>> begin Passage provided

Build a tapered thread base from the bare hook shank up onto the lead wraps and back to about halfway down the hook bend. Cover the lead wraps entirely with thread so you don’t have to contend with them later. Make this thread base as smooth as possible.  Re-position the hook in the vise with the eye down and the bend exposed as shown. Make sure the thread base doesn’t go too far around the hook bend, as the butt end of the fly will start here and bringing it too far back will impede hookups.

Step 3

Oppose and match the length of two biots and tie them in at the bend. The biots should extend out from the hook about a half a shank length. If this step gives you a lot of trouble, consult the Bead Head Prince Nymph tutorial for better details on biot tails.

Step 4

The tail should be evenly split and centered on top of the hook shank like this.

Step 5

Wrap forward over the butt ends of the biots up to the lead wraps and trim the excess there. Smooth out the thread base with a few more turns of thread.

Step 6

Cut a six-inch length of both copper and copper-brown colored wire, even the ends and tie them both in on the side of the hook about two eye lengths back from the back edge of the bead.

Step 7

Wrap back over both strands of wire to the bend of the hook, keeping them along the side of the hook shank as you go. Once at the bend, make several tight, concentric turns of thread over them at the very back of the hook to firmly secure them.

Step 8

Bring the thread forward again to the starting point forming a tight and smooth thread base as you go. Be sure this thread base has no lumps or bumps, because if it does, they will show on the finished body. I’m warning you now, so you’ll know why it looks that way later.

Step 9

Grasp both pieces of wire and make a single turn over the top of the hook right at the base of the tail. This wrap needs to be very tight to really snug the heavy wire down against the hook, so don’t be shy with the tension.

>> end Passage provided

### Given problem A
Transcribe the records below word for word, omitting the pictures.

>> begin Input rows

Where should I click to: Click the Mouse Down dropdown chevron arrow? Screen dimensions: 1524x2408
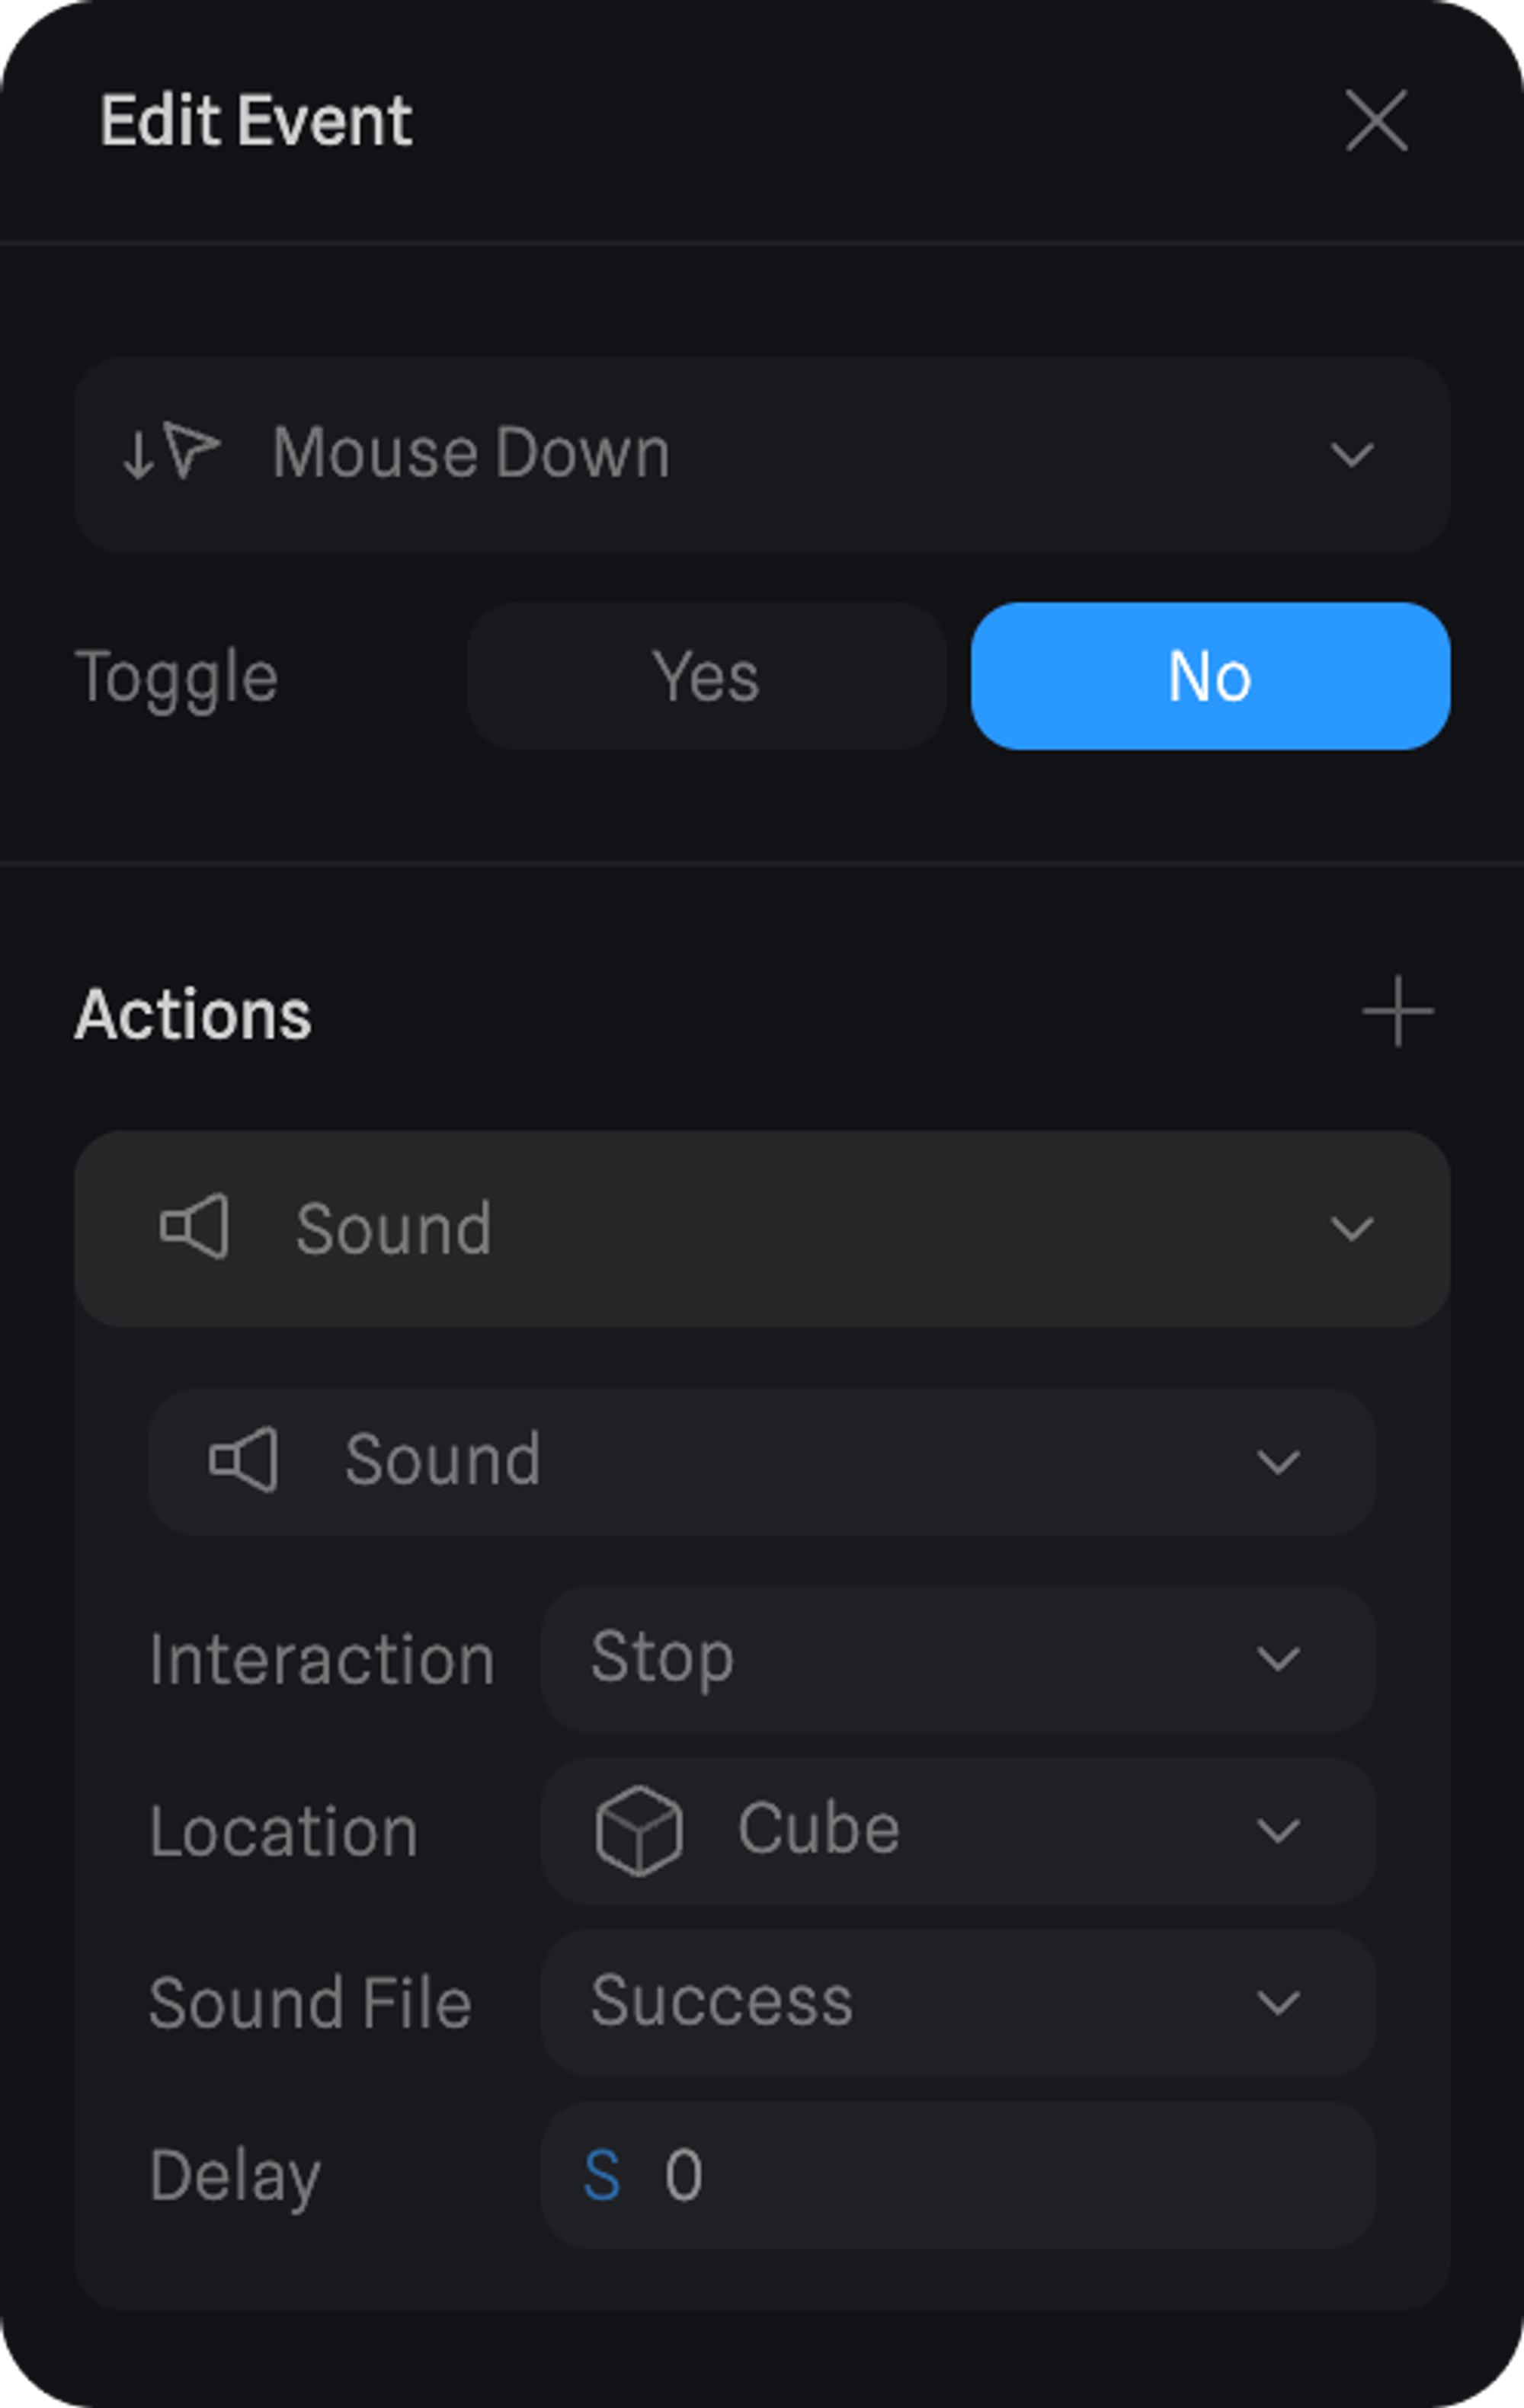click(1351, 454)
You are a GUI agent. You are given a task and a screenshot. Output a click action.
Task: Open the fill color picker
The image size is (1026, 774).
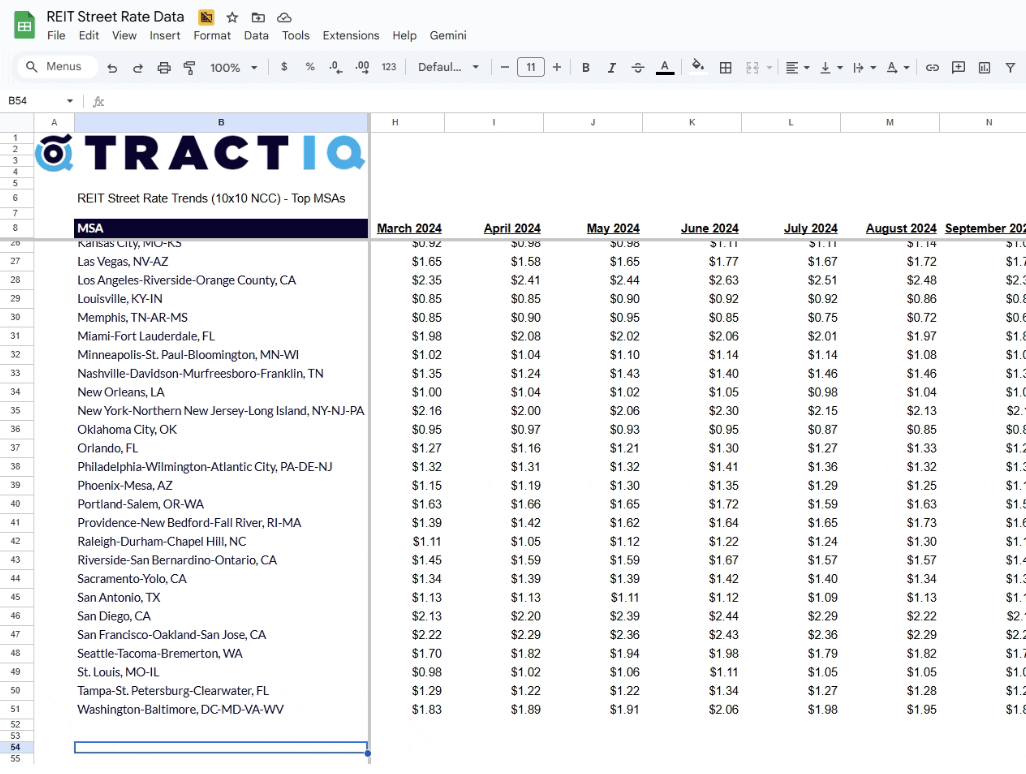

>> end Input rows

### Given problem B
Pick up the fly-tying instructions from their last sentence and continue them.

### Written answer A
Where should I click to: Click the Mouse Down dropdown chevron arrow? Screen dimensions: 1524x2408
click(1351, 454)
You are a GUI agent. You are given a task and a screenshot. Output a click action.
Task: Open the fill color picker
The image size is (1026, 774).

### Written answer B
Step 10

Continue wrapping the wire forward in tight, concentric turns to the starting point. Make sure the wires stay aligned, as they were when you started the wraps. This seems like a tricky procedure, but is really quite simple, just make sure the wires don’t cross as you wrap them. Try to envision wrapping a ribbon around the hook, and you want to keep it flat. Tie the wires off with several tight turns of thread and helicopter the ends to break off the excess.

Step 11

Wrap the thread back over the front end of the wire body to a point where the thread will hang down just in front of the hook point. You want a bit of overlap here, to help build bulk in the thorax. Make several turns of thread at this pint to anchor the turns in place.

Step 12

Tie in a single strand of Saltwater Flashabou directly on top of the hook shank and wrap back over it to the above-mentioned point (in front of the hook point).

Step 13

Cut a strip of brown Thinskin so it is about half as wide as the hook gap (remember this is a WIDE gap hook), and tie it in on top of the Flashabou in the same manner. Wrap back over it to the same point as the Flashabou as well. Make certain that both the flash and the Thinskin are tied in ON TOP of the hook and centered with the hook point.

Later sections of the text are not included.